» CHALLENGE: Can you set down, word for word, the lines starting with the one that contains "Disable the MAS SL filter checkbox" and going on through the one that contains "pos(104,213)"? Leave the pictures out.

» DATASET:
'''
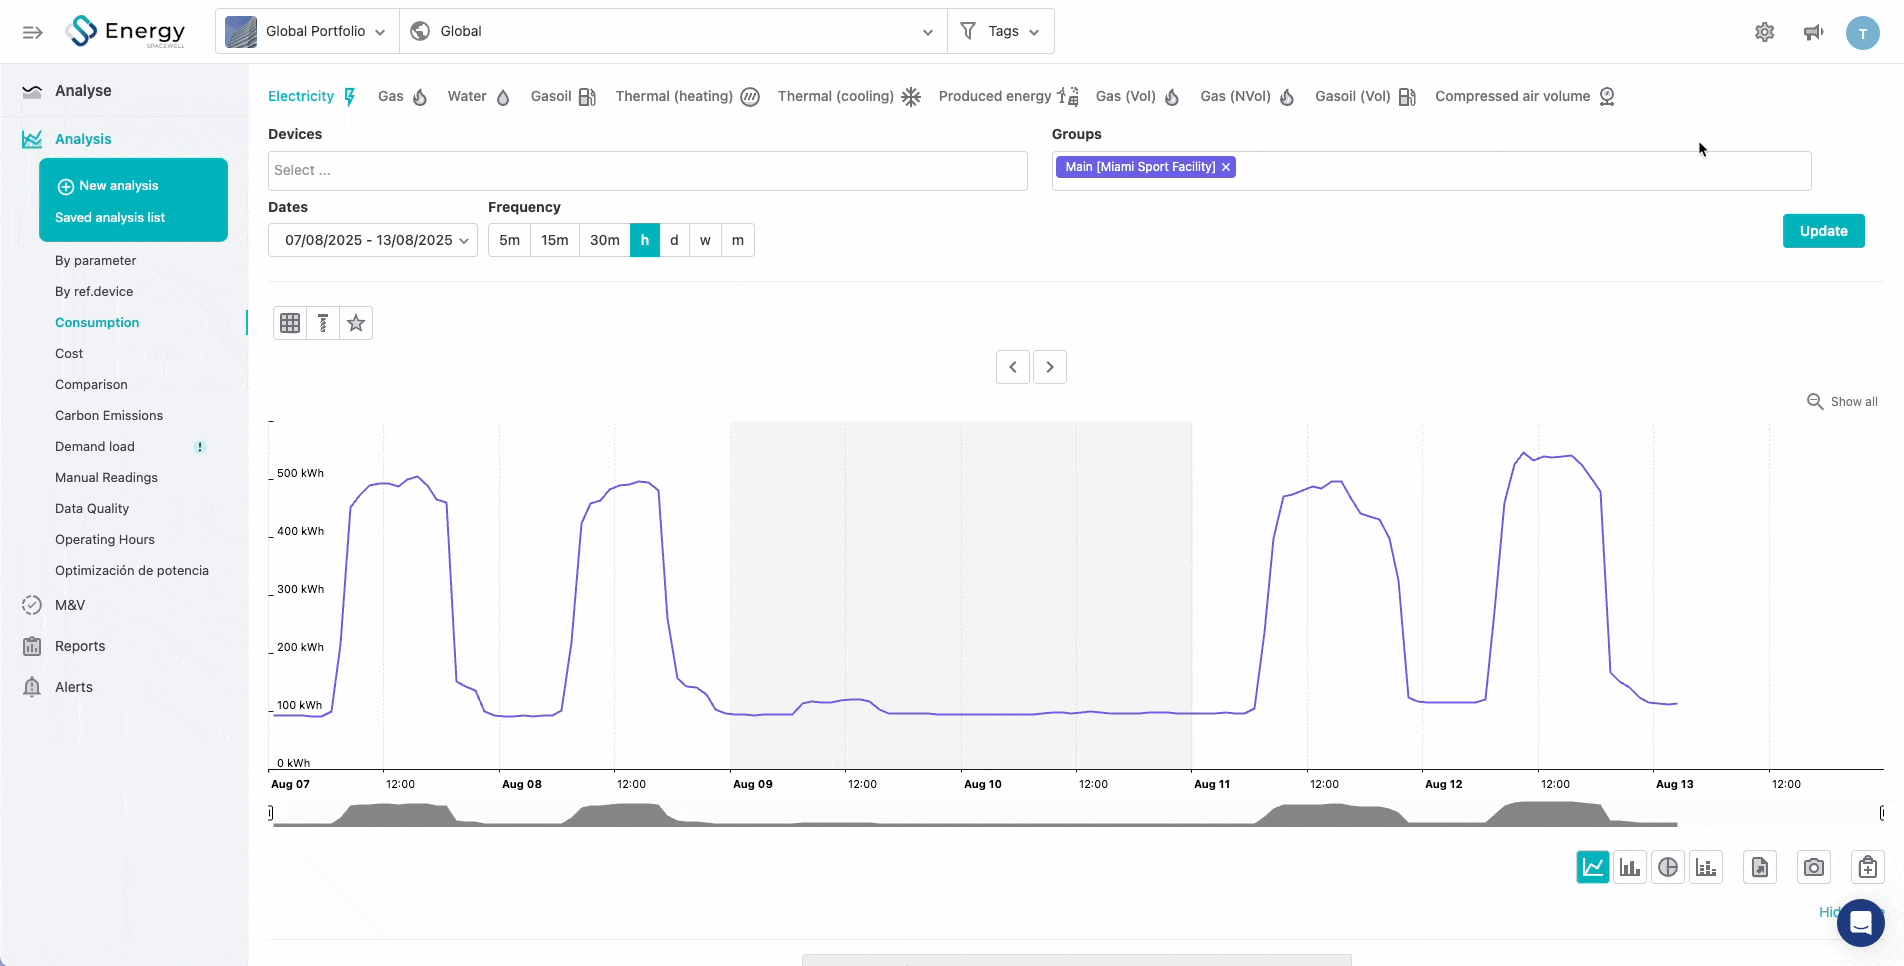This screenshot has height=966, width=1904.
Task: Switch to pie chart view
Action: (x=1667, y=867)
'''
'''
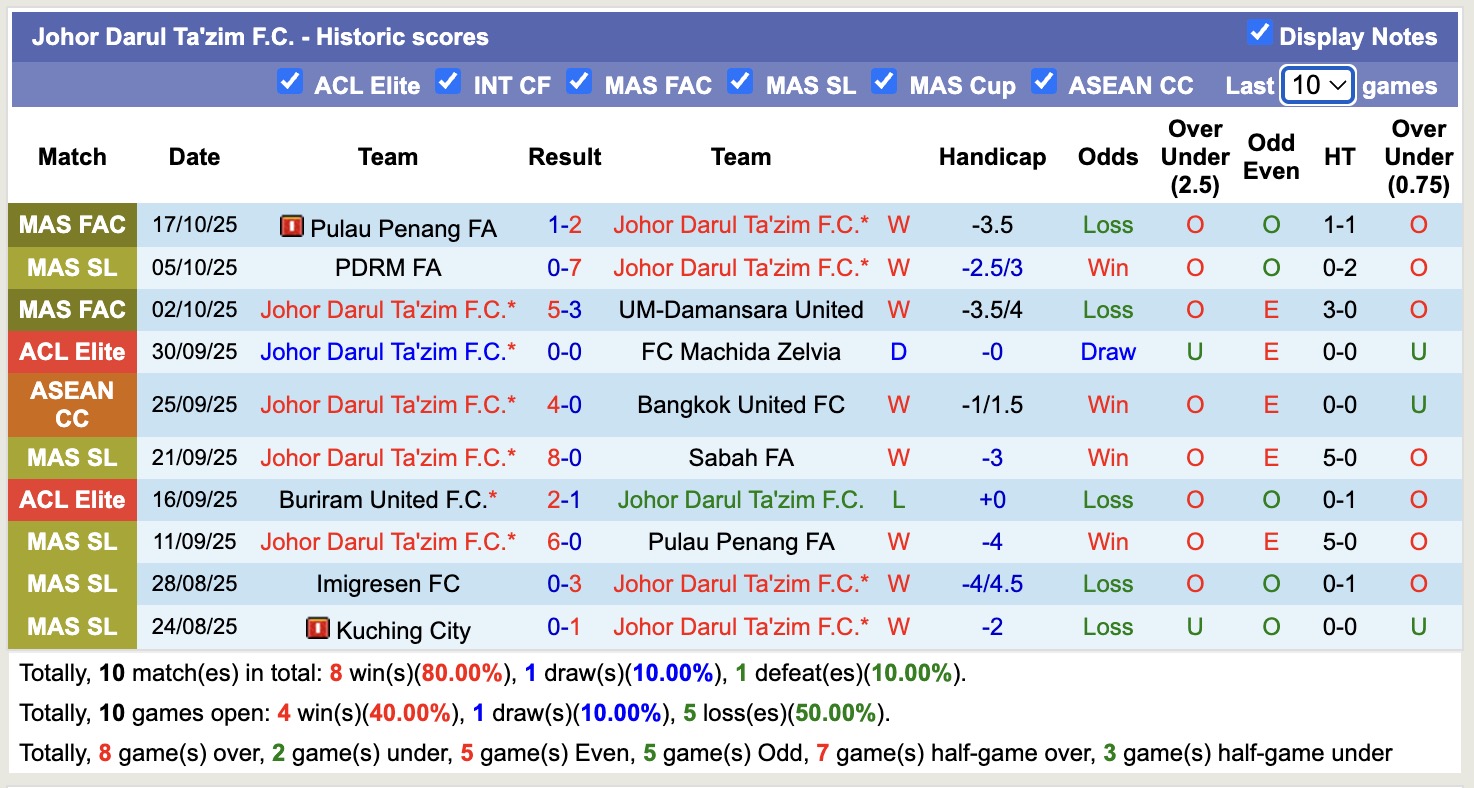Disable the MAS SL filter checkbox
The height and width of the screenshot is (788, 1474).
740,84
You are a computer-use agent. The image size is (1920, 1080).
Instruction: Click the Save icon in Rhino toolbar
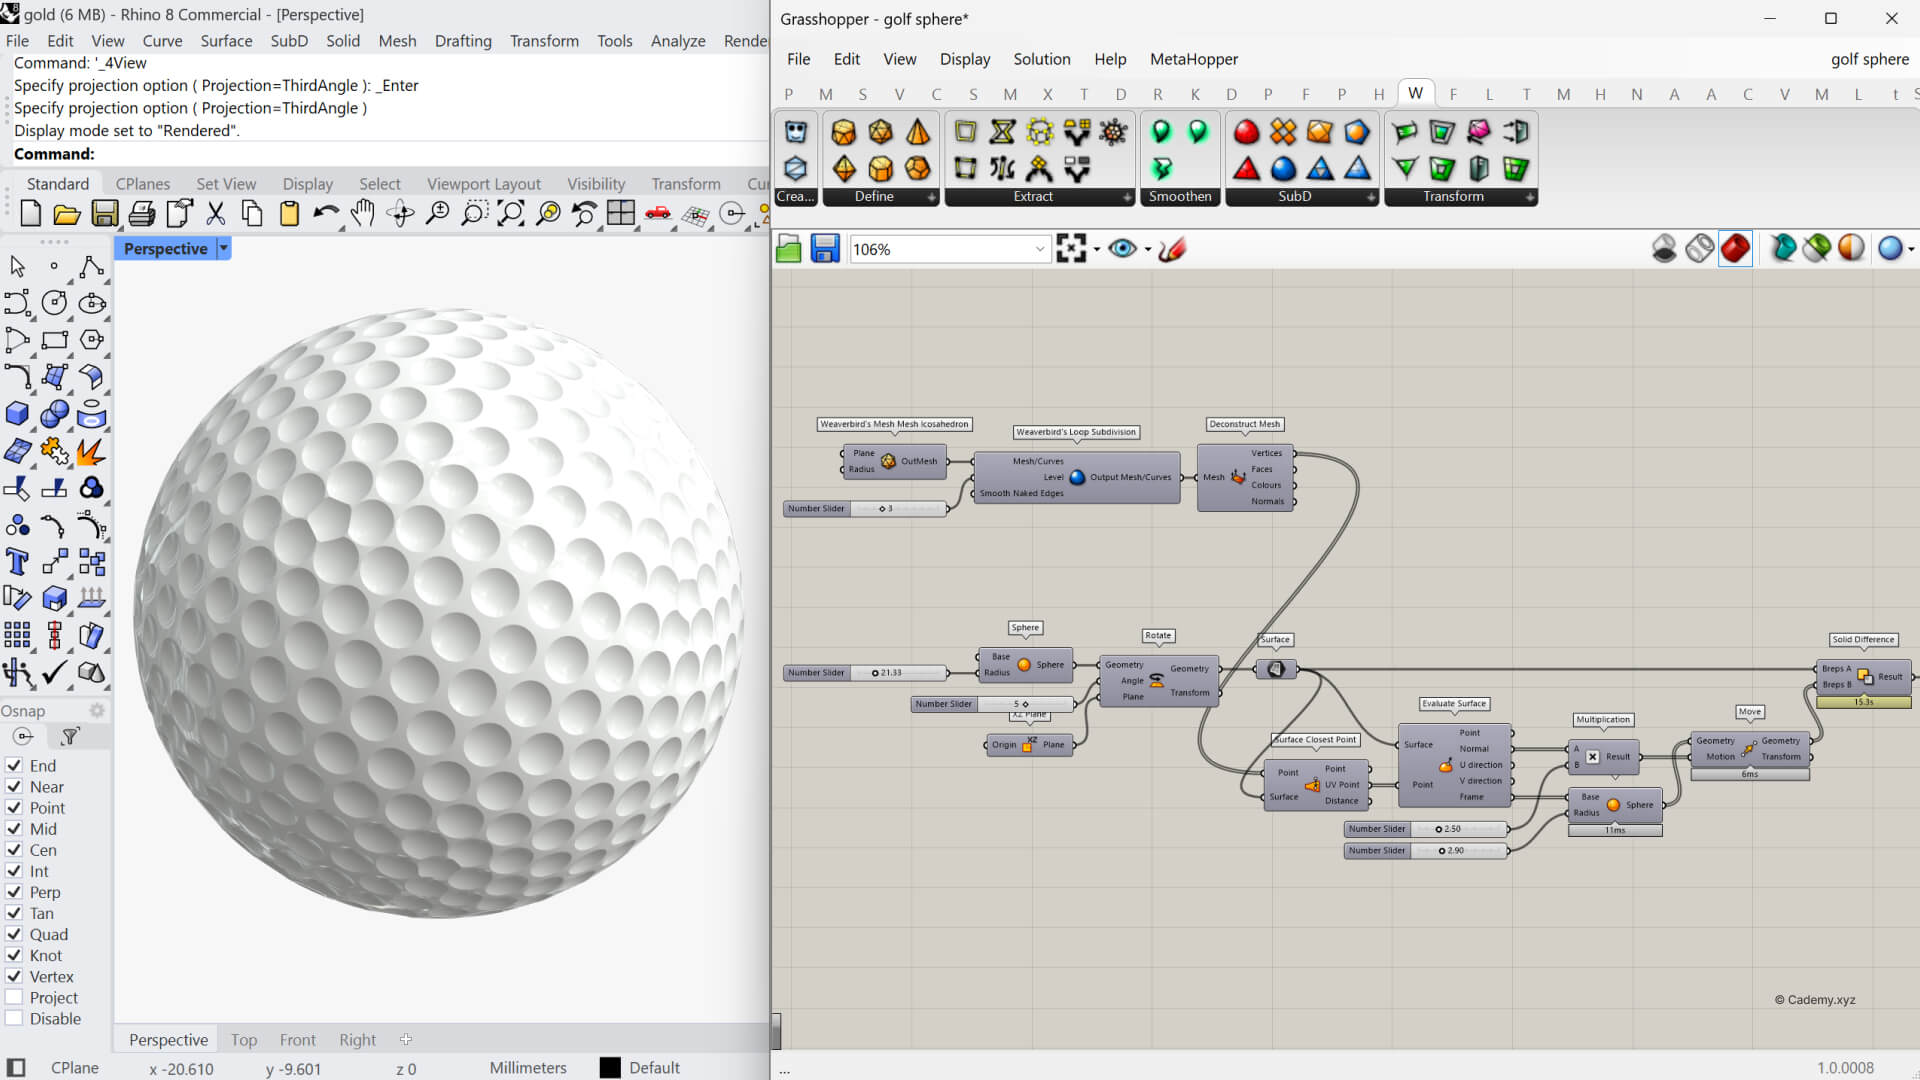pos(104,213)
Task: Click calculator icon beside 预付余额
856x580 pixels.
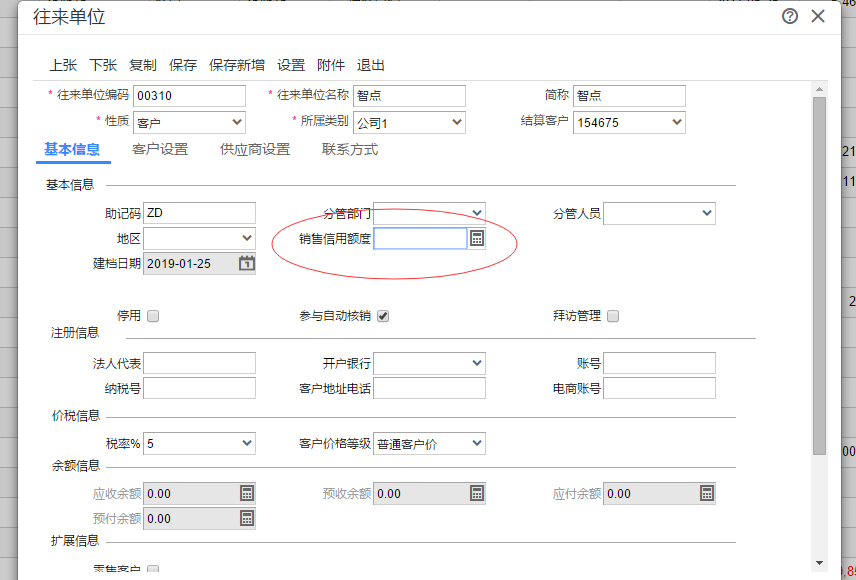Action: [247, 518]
'''
» SOLUTION:
Disable the MAS SL filter checkbox
The height and width of the screenshot is (788, 1474).
740,84
You are a computer-use agent. The image size is (1920, 1080).
Instruction: Click the Save icon in Rhino toolbar
pos(104,213)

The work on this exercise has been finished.